• Problem to work on: Restate word for word the line containing "Terms & Conditions (1260, 1284)" and all remaining lines of the entries below.

━━━━━ Recorded information

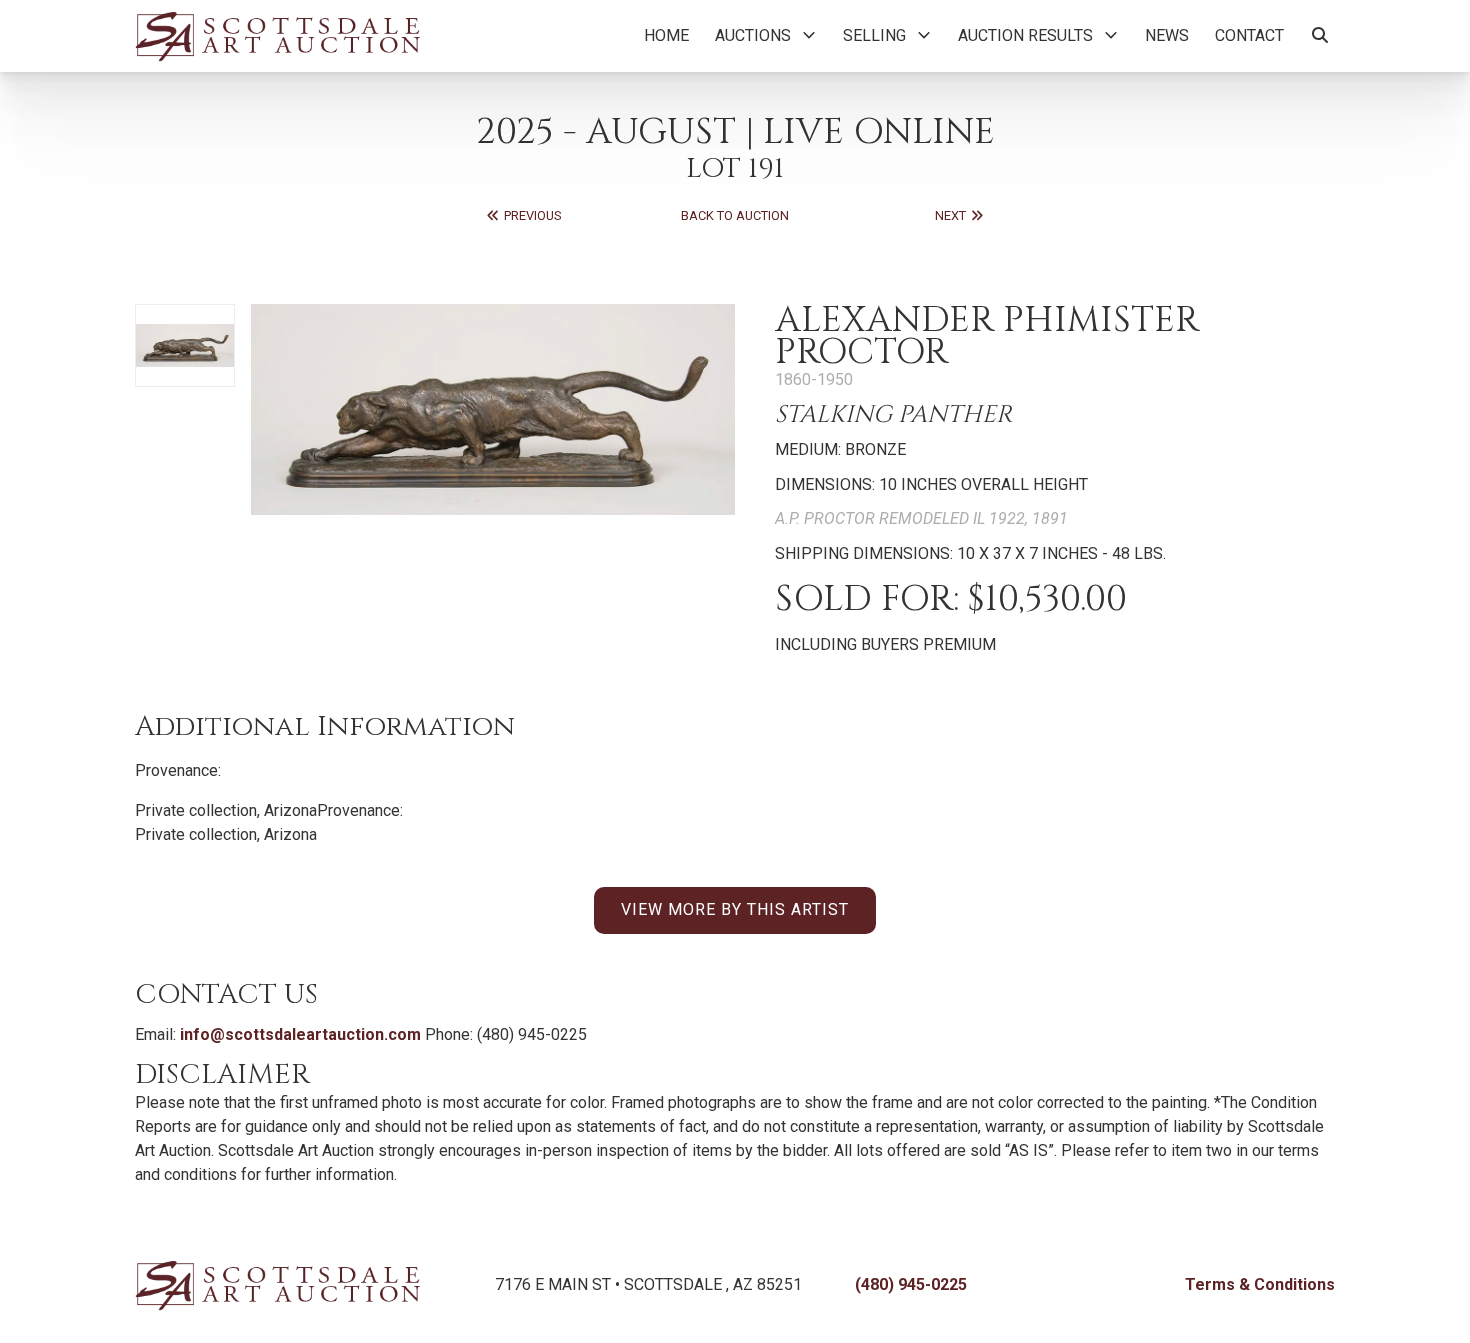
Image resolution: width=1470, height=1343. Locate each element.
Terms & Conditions (1260, 1284)
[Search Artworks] (1320, 36)
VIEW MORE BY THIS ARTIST (735, 909)
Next (952, 215)
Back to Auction (735, 215)
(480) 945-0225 (911, 1284)
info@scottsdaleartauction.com (300, 1034)
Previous (531, 215)
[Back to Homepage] (277, 36)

━━━━━━━━━━

• Exercise solution:
Terms & Conditions (1260, 1284)
[Search Artworks] (1320, 36)
VIEW MORE BY THIS ARTIST (735, 909)
Next (952, 215)
Back to Auction (735, 215)
(480) 945-0225 (911, 1284)
info@scottsdaleartauction.com (300, 1034)
Previous (531, 215)
[Back to Homepage] (277, 36)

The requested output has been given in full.